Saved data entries
.....
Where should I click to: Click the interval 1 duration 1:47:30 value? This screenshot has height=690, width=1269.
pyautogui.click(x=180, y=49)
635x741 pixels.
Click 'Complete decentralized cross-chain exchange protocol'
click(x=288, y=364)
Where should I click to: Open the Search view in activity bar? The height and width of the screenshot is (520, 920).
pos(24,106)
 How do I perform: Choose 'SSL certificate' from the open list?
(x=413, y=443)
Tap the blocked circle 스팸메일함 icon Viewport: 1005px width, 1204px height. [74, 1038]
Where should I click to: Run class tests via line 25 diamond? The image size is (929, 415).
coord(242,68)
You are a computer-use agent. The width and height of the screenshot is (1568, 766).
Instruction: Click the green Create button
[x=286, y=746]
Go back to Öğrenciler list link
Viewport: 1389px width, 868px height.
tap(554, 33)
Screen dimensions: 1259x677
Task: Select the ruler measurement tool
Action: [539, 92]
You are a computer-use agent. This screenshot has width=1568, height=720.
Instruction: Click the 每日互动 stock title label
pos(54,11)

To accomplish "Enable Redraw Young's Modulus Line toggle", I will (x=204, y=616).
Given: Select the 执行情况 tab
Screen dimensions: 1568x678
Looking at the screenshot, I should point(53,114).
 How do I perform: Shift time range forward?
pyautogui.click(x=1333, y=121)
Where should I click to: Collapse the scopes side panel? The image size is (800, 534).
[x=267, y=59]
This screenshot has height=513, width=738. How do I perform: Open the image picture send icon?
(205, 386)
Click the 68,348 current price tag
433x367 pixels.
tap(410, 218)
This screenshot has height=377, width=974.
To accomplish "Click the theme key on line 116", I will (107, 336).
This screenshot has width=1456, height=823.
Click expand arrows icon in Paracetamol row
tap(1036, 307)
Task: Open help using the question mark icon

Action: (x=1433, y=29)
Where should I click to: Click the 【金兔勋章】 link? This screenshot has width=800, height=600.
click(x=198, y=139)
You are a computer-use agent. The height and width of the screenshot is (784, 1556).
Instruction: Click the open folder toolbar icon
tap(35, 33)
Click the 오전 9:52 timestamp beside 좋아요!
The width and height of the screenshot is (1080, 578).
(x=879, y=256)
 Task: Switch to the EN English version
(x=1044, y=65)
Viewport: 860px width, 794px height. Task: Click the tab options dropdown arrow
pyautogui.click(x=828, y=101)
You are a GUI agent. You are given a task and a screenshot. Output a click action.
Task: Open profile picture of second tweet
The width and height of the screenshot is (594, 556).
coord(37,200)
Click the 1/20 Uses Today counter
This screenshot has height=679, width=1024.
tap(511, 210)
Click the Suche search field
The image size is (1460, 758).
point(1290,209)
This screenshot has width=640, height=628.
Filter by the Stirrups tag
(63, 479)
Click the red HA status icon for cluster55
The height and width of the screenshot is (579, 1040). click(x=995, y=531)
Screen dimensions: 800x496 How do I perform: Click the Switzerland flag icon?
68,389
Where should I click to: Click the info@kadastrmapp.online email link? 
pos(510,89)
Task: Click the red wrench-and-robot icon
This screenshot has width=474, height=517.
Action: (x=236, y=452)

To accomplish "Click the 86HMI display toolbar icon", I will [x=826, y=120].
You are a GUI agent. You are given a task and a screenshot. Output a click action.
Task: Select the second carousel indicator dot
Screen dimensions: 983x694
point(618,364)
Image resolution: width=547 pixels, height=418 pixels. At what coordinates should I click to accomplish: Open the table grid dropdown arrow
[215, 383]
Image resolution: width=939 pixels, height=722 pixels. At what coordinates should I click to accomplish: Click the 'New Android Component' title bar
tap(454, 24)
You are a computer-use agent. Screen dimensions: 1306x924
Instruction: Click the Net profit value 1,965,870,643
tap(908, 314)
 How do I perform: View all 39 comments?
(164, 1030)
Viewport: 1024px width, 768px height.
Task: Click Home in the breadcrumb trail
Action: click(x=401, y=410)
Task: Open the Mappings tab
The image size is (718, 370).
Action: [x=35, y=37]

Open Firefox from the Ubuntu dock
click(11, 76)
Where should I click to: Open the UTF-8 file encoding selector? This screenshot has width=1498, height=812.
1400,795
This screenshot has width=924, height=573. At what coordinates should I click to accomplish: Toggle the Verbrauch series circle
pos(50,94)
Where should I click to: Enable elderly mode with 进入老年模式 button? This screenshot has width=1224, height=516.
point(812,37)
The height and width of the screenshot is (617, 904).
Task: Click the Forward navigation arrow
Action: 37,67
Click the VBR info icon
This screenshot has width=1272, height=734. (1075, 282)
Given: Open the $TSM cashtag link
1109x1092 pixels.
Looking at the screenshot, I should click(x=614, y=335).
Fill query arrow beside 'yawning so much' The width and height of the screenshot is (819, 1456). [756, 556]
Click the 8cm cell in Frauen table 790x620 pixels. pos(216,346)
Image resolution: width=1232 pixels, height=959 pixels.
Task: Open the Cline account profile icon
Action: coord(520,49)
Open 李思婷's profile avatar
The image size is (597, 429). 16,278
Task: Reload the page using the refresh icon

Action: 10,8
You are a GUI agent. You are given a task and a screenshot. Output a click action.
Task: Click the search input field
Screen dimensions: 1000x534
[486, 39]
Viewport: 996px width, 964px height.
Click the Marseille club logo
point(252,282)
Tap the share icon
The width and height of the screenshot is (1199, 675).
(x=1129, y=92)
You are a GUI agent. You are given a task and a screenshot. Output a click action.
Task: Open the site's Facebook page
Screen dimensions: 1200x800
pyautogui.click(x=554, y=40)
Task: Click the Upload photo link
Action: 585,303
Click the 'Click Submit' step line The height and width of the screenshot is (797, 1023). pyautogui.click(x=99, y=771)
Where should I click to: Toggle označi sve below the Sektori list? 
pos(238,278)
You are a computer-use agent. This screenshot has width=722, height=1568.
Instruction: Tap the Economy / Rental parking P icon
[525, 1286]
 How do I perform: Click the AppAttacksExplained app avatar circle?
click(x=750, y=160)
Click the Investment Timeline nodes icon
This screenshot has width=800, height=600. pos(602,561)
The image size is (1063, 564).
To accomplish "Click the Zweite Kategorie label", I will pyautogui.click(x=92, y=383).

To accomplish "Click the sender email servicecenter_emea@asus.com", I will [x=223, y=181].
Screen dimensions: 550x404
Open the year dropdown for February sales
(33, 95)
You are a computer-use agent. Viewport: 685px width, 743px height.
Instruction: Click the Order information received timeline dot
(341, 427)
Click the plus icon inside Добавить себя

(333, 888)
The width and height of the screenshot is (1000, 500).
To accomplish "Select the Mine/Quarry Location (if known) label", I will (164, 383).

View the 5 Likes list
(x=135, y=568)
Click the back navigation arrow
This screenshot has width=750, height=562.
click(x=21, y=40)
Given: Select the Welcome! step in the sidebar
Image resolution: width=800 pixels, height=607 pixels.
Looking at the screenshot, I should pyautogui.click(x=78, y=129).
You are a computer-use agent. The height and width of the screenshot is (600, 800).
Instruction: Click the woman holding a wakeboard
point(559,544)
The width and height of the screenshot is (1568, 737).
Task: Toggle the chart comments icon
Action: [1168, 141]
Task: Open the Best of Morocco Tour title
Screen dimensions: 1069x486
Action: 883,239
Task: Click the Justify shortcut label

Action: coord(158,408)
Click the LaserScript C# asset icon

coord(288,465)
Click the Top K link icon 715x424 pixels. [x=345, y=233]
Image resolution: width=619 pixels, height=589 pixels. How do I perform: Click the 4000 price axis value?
.....
» ACTIVITY
All lines above that contain the word "beside" are to be copied.

» YOUR RESPONSE
Click the 오전 9:52 timestamp beside 좋아요!
Fill query arrow beside 'yawning so much' The width and height of the screenshot is (819, 1456). [756, 556]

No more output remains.